● **ABOUT THIS EXERCISE**
Below is a block of entries; repeat exactly the lines starting at the line that contains "免责条款 (685, 1727)" and ending at the line that contains "加入购物车 (579, 809)", both included.

Collected data:
-------------------------

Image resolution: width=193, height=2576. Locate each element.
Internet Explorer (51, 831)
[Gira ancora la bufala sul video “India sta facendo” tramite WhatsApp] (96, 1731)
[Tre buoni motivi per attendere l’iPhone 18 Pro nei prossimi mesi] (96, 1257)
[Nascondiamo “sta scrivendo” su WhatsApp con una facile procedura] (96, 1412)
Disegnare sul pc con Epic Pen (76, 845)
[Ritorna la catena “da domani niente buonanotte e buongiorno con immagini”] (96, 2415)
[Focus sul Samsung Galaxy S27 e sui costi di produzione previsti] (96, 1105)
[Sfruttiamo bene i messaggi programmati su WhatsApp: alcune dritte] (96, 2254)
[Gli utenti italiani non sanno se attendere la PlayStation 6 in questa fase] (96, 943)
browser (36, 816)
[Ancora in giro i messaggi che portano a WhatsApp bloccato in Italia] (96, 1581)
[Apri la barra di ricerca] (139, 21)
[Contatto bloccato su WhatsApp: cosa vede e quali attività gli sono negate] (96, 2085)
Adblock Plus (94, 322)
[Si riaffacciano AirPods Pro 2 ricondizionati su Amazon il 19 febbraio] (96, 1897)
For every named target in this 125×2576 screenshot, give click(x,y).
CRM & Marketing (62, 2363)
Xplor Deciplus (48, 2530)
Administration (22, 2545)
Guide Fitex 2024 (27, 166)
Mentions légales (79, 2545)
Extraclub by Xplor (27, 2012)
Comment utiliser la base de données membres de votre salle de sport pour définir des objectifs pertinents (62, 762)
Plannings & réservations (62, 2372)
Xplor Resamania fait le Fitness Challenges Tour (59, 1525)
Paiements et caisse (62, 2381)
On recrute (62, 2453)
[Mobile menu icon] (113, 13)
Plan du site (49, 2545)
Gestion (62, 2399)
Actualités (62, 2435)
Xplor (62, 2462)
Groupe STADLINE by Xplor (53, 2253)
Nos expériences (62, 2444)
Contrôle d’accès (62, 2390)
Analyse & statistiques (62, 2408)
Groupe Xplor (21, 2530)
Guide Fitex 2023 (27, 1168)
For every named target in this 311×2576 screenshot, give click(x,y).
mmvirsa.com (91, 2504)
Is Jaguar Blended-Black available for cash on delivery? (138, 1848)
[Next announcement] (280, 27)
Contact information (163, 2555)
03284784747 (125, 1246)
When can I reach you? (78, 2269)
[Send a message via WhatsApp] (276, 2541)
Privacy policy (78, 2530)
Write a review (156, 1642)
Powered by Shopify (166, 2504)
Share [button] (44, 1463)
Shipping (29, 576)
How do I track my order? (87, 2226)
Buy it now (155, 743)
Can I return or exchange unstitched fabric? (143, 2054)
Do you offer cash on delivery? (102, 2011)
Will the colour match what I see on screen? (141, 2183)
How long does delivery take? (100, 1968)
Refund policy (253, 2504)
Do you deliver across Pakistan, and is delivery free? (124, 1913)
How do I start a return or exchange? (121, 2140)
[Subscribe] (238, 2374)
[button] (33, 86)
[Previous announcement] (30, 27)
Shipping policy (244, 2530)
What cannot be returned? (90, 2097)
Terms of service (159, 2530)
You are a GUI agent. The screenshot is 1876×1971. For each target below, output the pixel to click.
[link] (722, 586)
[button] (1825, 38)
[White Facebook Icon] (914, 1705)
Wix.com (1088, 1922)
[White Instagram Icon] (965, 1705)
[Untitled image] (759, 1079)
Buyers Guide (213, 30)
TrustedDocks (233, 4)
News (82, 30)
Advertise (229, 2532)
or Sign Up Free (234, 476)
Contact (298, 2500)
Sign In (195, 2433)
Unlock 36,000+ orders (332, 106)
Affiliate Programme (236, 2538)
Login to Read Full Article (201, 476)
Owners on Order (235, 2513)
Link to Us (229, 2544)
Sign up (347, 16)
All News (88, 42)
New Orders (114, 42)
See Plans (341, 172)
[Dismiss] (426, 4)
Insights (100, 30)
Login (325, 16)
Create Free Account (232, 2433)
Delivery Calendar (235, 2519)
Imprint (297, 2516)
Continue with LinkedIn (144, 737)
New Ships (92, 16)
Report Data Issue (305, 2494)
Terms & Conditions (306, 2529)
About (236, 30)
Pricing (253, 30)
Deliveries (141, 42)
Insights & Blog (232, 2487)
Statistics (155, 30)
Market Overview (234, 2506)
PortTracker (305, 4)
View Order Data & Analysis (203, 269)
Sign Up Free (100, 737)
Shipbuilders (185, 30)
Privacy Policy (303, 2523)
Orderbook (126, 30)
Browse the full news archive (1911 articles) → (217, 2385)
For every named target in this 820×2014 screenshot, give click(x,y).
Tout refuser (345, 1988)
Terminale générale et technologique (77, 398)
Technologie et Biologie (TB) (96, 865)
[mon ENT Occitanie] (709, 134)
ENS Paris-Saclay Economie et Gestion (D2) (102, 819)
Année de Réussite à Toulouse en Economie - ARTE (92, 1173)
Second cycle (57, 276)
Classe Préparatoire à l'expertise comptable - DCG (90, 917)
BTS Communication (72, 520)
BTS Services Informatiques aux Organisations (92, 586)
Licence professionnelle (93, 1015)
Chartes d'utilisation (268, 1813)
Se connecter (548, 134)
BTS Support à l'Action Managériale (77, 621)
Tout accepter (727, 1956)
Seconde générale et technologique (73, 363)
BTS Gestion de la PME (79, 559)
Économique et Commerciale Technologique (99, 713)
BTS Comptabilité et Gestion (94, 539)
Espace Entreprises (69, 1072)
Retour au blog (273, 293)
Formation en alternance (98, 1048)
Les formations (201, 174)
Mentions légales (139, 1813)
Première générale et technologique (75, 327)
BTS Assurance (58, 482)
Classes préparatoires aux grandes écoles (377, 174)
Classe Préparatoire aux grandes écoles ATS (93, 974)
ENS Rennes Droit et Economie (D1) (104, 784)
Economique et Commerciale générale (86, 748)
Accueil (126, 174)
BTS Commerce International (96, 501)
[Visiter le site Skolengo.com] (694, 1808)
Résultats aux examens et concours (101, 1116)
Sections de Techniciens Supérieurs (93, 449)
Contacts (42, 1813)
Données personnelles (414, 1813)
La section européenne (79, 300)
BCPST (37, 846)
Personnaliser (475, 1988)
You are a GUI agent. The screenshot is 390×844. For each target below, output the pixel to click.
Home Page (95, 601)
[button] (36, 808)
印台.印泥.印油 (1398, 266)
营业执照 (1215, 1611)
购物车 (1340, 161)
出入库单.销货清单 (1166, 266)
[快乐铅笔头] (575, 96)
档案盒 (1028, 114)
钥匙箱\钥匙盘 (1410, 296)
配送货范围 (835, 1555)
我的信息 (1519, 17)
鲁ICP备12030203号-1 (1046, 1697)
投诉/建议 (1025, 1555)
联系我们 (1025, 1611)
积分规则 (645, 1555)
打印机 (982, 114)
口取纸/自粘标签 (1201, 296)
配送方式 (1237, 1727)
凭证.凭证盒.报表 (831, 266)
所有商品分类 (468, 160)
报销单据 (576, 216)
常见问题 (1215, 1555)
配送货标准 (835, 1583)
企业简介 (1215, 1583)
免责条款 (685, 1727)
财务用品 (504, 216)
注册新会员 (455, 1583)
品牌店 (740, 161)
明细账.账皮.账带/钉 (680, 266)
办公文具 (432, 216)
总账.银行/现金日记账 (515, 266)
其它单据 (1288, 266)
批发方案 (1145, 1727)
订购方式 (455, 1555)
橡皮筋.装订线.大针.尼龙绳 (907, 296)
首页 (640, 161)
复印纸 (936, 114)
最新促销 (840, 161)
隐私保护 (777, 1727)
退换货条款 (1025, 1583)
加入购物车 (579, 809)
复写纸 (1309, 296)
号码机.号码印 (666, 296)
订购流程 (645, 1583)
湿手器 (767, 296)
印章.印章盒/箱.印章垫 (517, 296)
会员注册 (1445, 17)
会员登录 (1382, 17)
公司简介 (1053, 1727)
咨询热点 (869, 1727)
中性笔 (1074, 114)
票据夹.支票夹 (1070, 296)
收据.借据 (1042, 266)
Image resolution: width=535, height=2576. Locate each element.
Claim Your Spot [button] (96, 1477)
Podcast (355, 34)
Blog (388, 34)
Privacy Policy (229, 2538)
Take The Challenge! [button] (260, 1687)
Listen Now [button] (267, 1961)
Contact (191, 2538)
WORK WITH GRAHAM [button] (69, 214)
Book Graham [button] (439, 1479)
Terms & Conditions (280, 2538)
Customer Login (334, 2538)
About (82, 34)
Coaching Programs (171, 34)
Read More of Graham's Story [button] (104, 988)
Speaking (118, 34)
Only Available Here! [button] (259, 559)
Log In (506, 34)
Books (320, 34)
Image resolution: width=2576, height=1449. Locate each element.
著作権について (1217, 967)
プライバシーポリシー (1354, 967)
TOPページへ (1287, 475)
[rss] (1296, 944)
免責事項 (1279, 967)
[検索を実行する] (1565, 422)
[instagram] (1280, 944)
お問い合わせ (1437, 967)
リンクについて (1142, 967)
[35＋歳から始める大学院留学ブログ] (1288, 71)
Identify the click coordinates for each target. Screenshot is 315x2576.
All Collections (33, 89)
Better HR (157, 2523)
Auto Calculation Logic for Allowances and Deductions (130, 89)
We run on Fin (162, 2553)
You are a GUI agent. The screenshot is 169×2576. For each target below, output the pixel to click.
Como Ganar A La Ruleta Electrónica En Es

-------------------------

● **FINAL ANSWER**
免责条款 (685, 1727)
财务用品 (504, 216)
注册新会员 (455, 1583)
品牌店 (740, 161)
明细账.账皮.账带/钉 (680, 266)
办公文具 (432, 216)
总账.银行/现金日记账 (515, 266)
其它单据 (1288, 266)
批发方案 (1145, 1727)
订购方式 (455, 1555)
橡皮筋.装订线.大针.尼龙绳 (907, 296)
首页 (640, 161)
复印纸 (936, 114)
最新促销 (840, 161)
隐私保护 (777, 1727)
退换货条款 (1025, 1583)
加入购物车 (579, 809)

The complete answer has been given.